A Fast Algorithm to Initialize Cluster Centroids in Fuzzy Clustering Applications


CEBECİ Z., CEBECİ Ç.

Information, cilt.11, sa.9, ss.446, 2020 (ESCI) identifier identifier

  • Yayın Türü: Makale / Tam Makale
  • Cilt numarası: 11 Sayı: 9
  • Basım Tarihi: 2020
  • Doi Numarası: 10.3390/info11090446
  • Dergi Adı: Information
  • Derginin Tarandığı İndeksler: Emerging Sources Citation Index (ESCI), Scopus, Aerospace Database, Communication Abstracts, Compendex, INSPEC, Metadex, Directory of Open Access Journals, Civil Engineering Abstracts
  • Sayfa Sayıları: ss.446
  • Anahtar Kelimeler: prototype-based clustering, partitioning, fuzzy clustering, soft clustering, initialization of centroids, FCM, C-MEANS, VALIDITY INDEX
  • Çukurova Üniversitesi Adresli: Evet

Özet

The goal of partitioning clustering analysis is to divide a dataset into a predetermined number of homogeneous clusters. The quality of final clusters from a prototype-based partitioning algorithm is highly affected by the initially chosen centroids. In this paper, we propose the InoFrep, a novel data-dependent initialization algorithm for improving computational efficiency and robustness in prototype-based hard and fuzzy clustering. The InoFrep is a single-pass algorithm using the frequency polygon data of the feature with the highest peaks count in a dataset.
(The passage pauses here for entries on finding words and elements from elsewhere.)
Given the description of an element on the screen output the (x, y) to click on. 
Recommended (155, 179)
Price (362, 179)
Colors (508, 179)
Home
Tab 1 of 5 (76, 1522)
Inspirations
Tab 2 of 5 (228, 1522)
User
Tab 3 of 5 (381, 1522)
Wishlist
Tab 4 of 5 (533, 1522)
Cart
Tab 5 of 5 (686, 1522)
By using the Fuzzy C-means (FCM) clustering algorithm, we empirically compare the performance of the InoFrep on one synthetic and six real datasets to those of two common initialization methods: Random sampling of data points and K-means++. Our results show that the InoFrep algorithm significantly reduces the number of iterations and the computing time required by the FCM algorithm. Additionally, it can be applied to multidimensional large datasets because of its shorter initialization time and independence from dimensionality due to working with only one feature with the highest number of peaks.